10.Relationship of different histological classifications of gastric cancer with microvessel density and related factors
Jingfang LV ; Baocun SUN ; Huizhi SUN ; Yanhui ZHANG ; Junying SUN ; Xiulan ZHAO ; Qiang GU ; Xueyi DONG ; Na CHE
Chinese Journal of Clinical Oncology 2015;(15):737-742
Objective:To investigate the correlations of Lauren classification and world health organization (WHO) classification of gastric cancer (GC) with microvascular density (MVD), matrix metalloproteinase-2 (MMP-2), matrix metalloproteinase-9 (MMP-9), vascular endothelial growth factor (VEGF), vascular endothelial growth factor receptor 1 (VEGFR1), vascular endothelial growth factor receptor 2 (VEGFR2), and p53. Methods:The clinical data of 89 patients with GC were collected.
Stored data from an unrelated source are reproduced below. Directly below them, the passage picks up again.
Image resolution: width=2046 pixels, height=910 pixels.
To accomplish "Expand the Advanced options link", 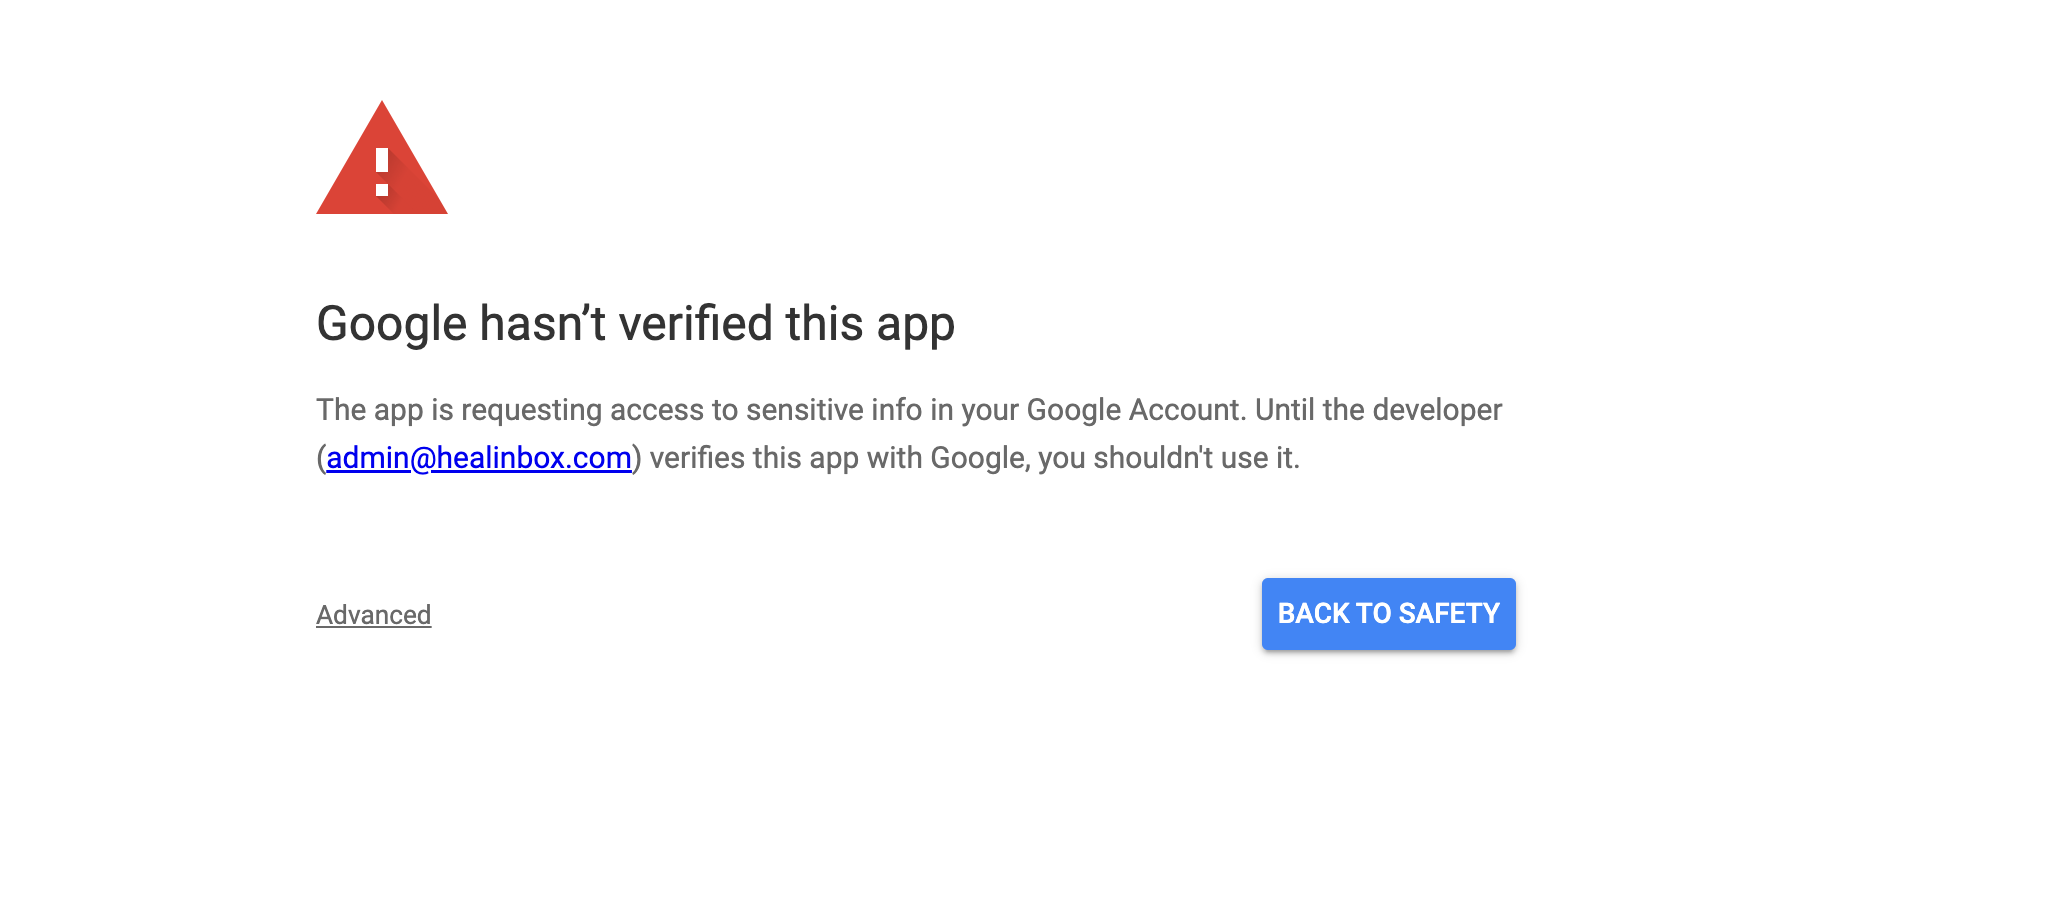I will [373, 615].
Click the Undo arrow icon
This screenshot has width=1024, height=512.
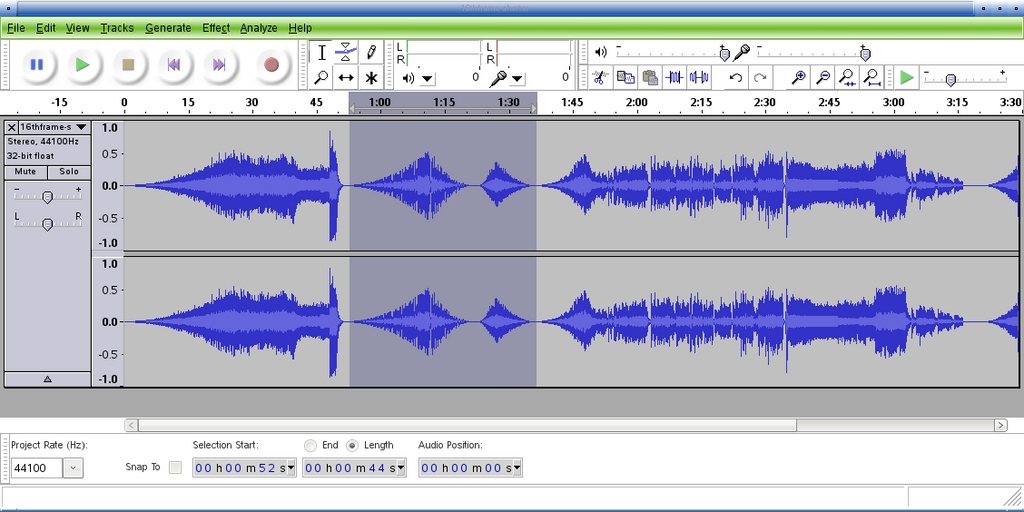736,77
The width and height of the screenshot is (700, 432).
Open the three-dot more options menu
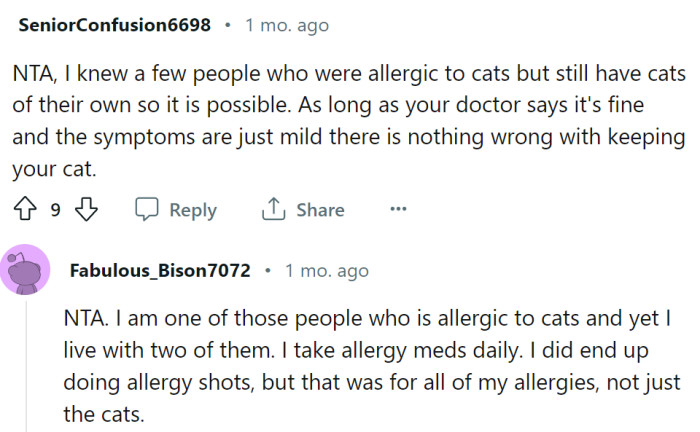coord(398,210)
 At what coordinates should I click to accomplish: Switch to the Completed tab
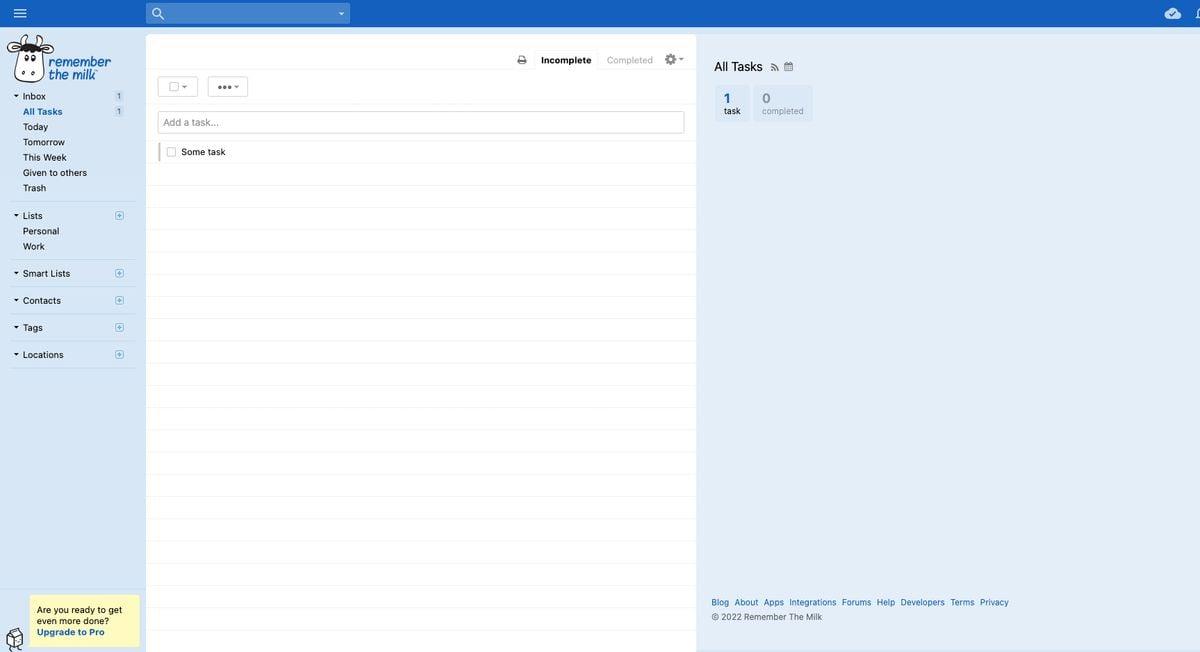[x=629, y=60]
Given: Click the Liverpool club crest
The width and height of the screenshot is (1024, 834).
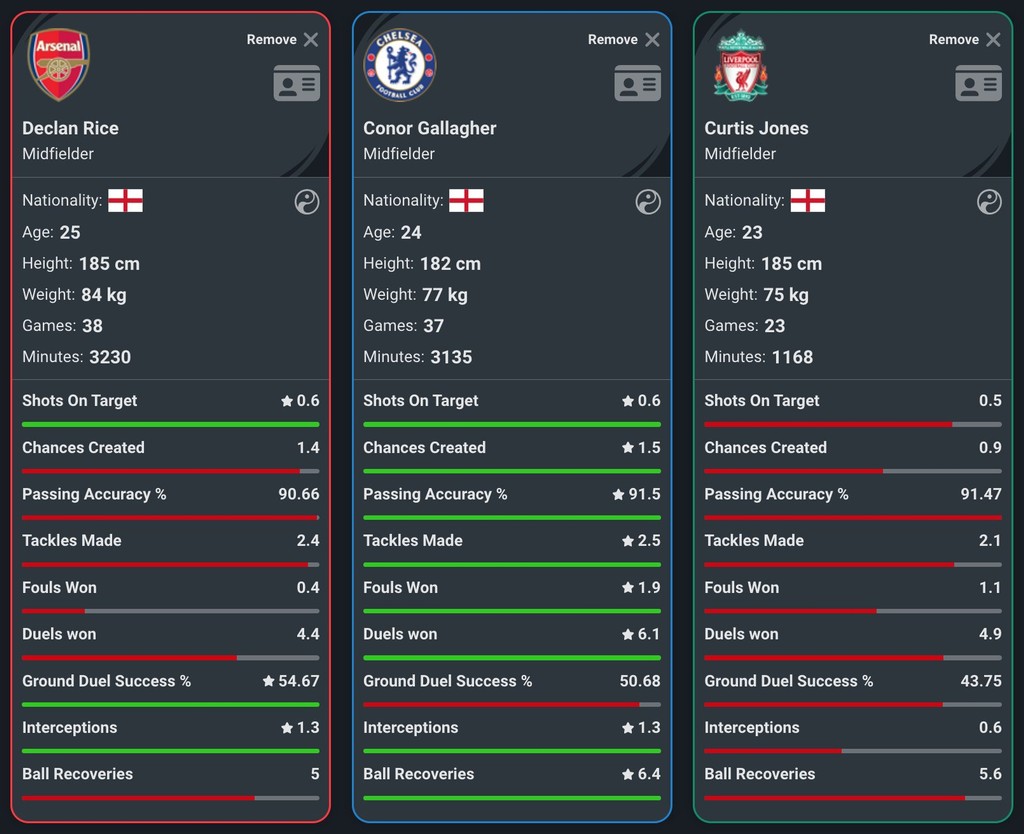Looking at the screenshot, I should click(740, 65).
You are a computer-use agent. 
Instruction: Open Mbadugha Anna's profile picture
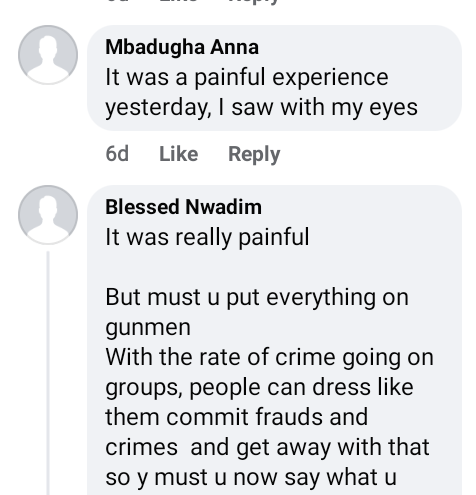48,55
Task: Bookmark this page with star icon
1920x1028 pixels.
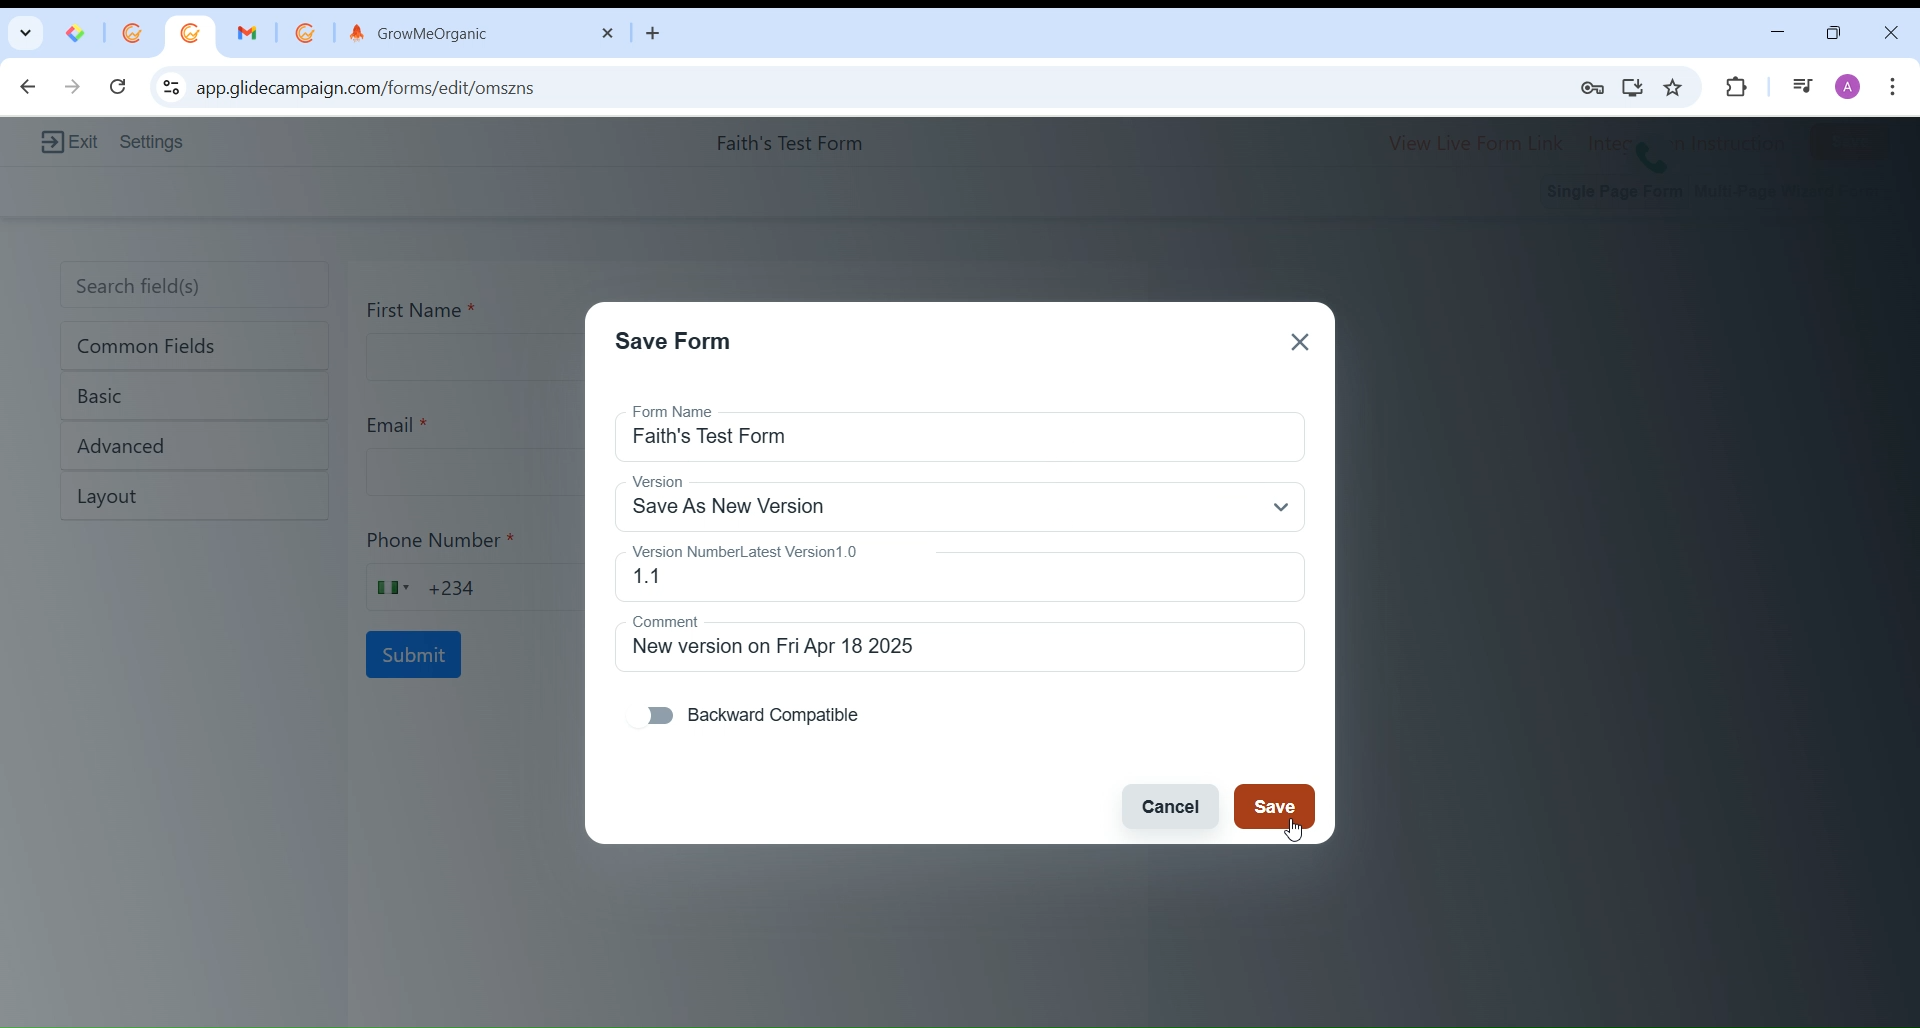Action: click(x=1674, y=88)
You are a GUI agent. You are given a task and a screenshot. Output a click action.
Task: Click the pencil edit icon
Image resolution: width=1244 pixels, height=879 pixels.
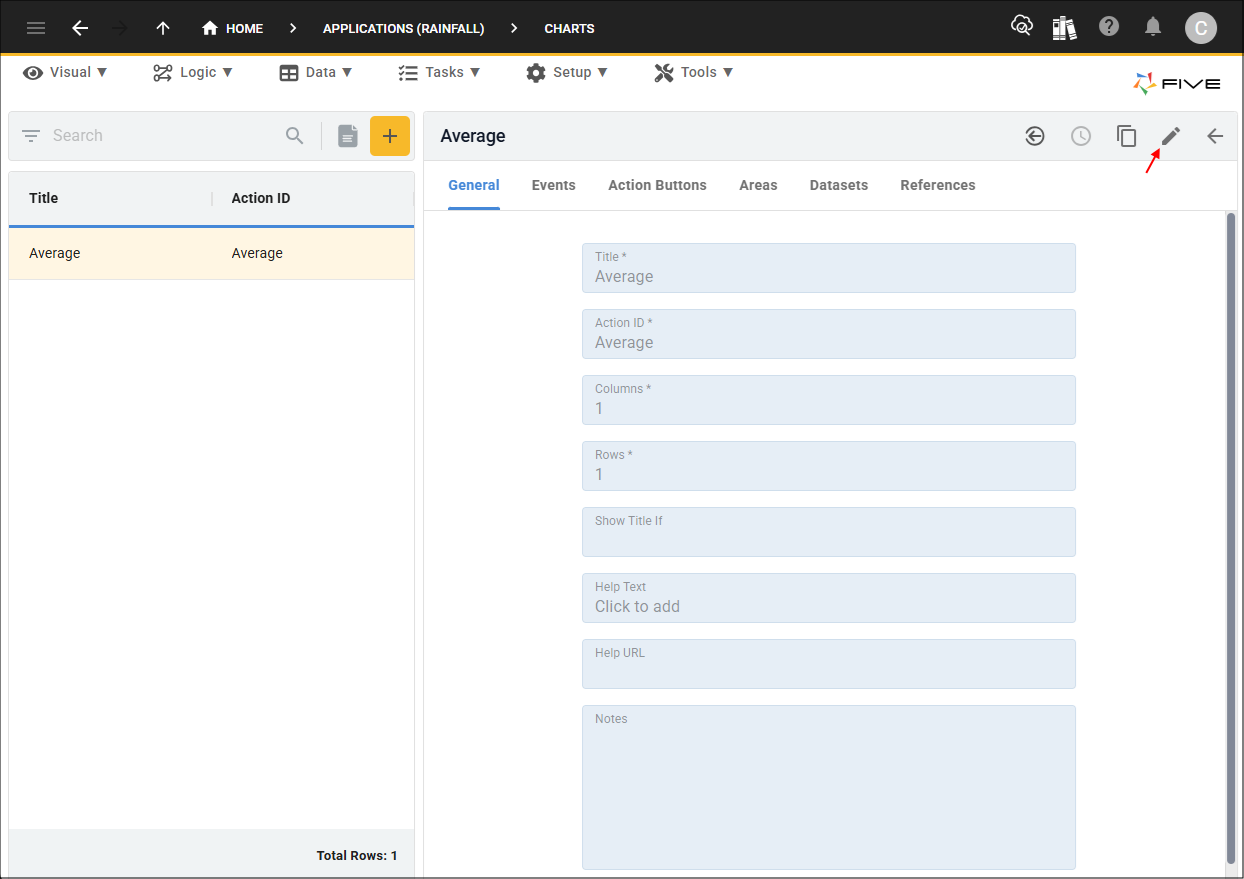pos(1170,136)
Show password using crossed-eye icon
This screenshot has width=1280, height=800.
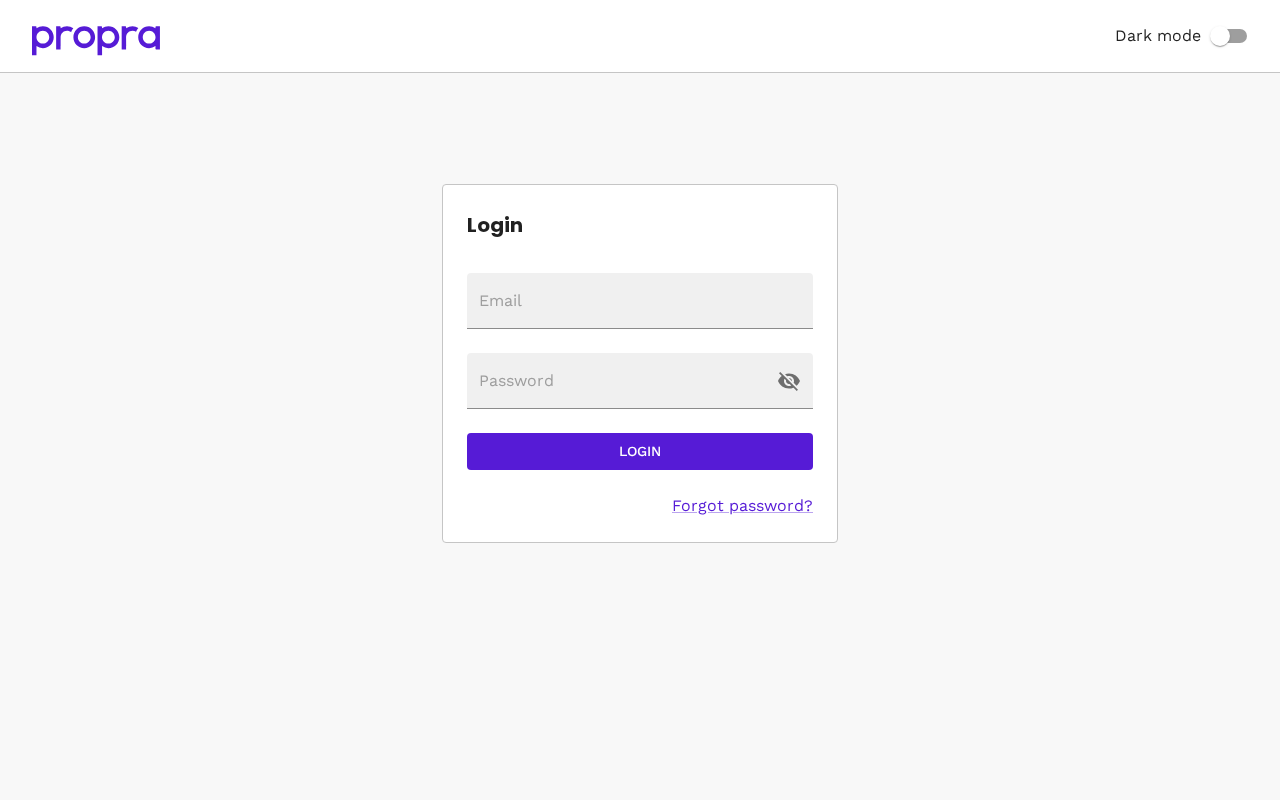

The collected specimens were categorized on the basis of Lauren classification and WHO classification. CD34/periodic acid-Schiff (PAS) double staining was performed to validate MVD. Immunohistochemistry was conducted to investigate the expression levels of MMP-2, MMP-9, VEGF, VEGFR1, VEGFR2, and p53. Results:MVD was not correlated with Lauren classification or WHO classification (P>0.05). Lauren typing was associated with the expression levels of MMP-9, VEGFR1, and p53 (P<0.05). WHO classification was not related to any of the factors (P>0.05). Cox proportional hazards model revealed that Lauren classification and WHO classification were the prognostic factors of overall survival (P<0.05). Conclusion:This research on tumor related factors, angiogenesis, and different classifications of GC may provide new methods to treat this disease.